I've always found the MyNoise tinnitus track to be mysterious but it seems to work at least for a short amount of time:

https://mynoise.net/NoiseMachines/neuromodulationTonesGenera...


I don't think it is an empty boat for me. I think it is the Air Conditioner motor of neighbors (I don't have one). It is especially grating in winter - as I would switch off my fan and sounds are amplified in the cold. Insects chirping (Cicadas?) during rainy seasons are the worst.


depravity or deprivation though? (last line of article)

depravity: moral corruption; wickedness deprivation: an absence or too little of something important

Sleep depravity would be a sleep that is morally corrupt. How does that look like? ;-)


Hah, thank you! English isn't my first language, definitely meant deprivation. Updated the article :)

Maybe one that fed on the sleep of others, that'd be depraved!


Happened to me before, I thought it was a generator running at a construction site down the street. It wasn't that long ago but I don't recall exactly when it stopped or if anything correlated.

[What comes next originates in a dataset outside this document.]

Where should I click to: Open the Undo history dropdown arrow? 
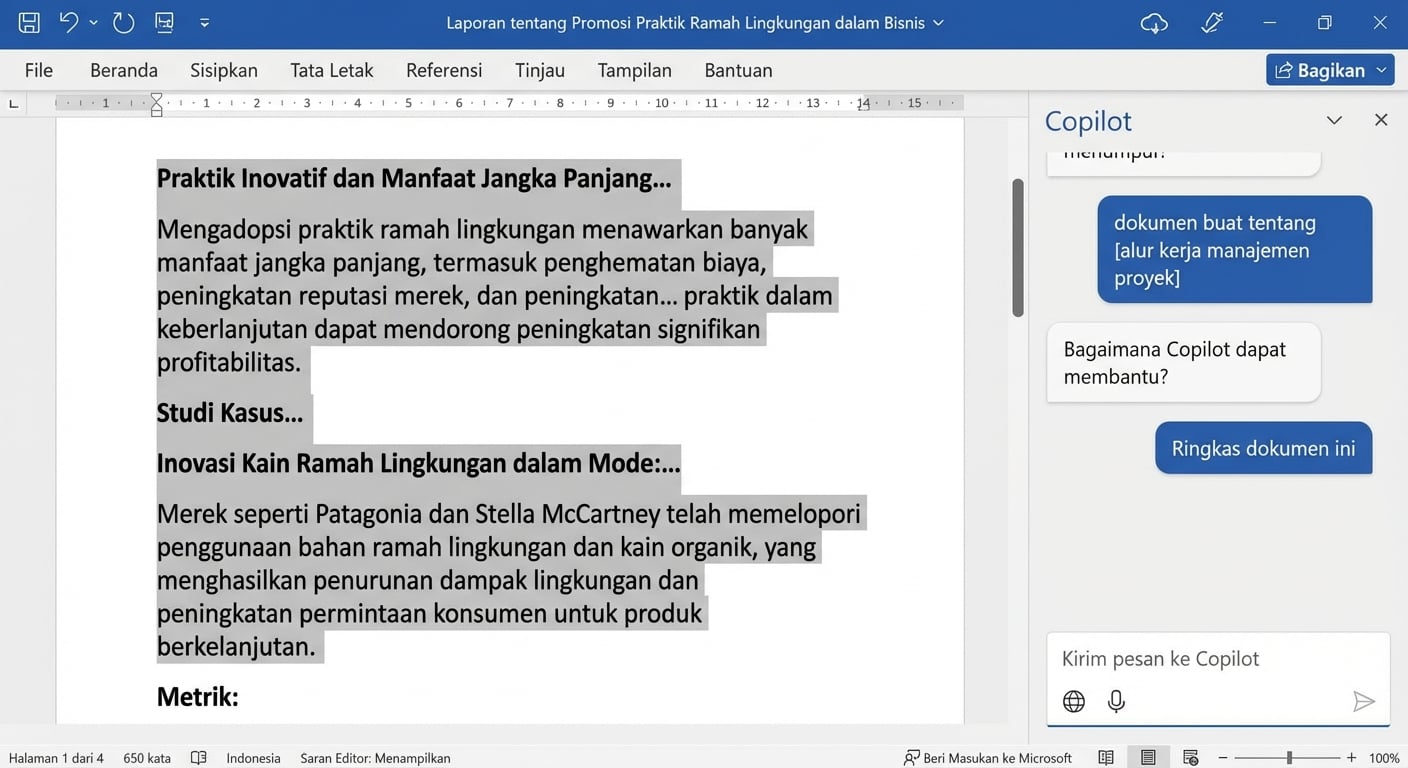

I used to think that the generators were running at the bank call center 1/4 mile away. I only heard it when it was very quiet, any noise at all and the low droning disappeared.

I took more vitamins during the early days of the pandemic and magically the generators stopped running.


Not sure if related but when I yawn very hard I can hear the faint water sounds flowing in my radiator, even when I’m not anywhere near said radiator.


As for the boat I'd be worried; potentially some has lost something likely valuable to them, or worse fallen overboard.


I wonder if The Hum is actually tinnitus.

https://en.m.wikipedia.org/wiki/The_Hum


Given that this started in 2022, I’ll just remark that both Covid and the mRNA Covid vaccines have been reported to cause tinnitus.


To be fair, lots of things have been reported to cause tinnitus.

And from what I can tell, nearly all of the handful of cases in clinical trials that have actually been studied were very temporary.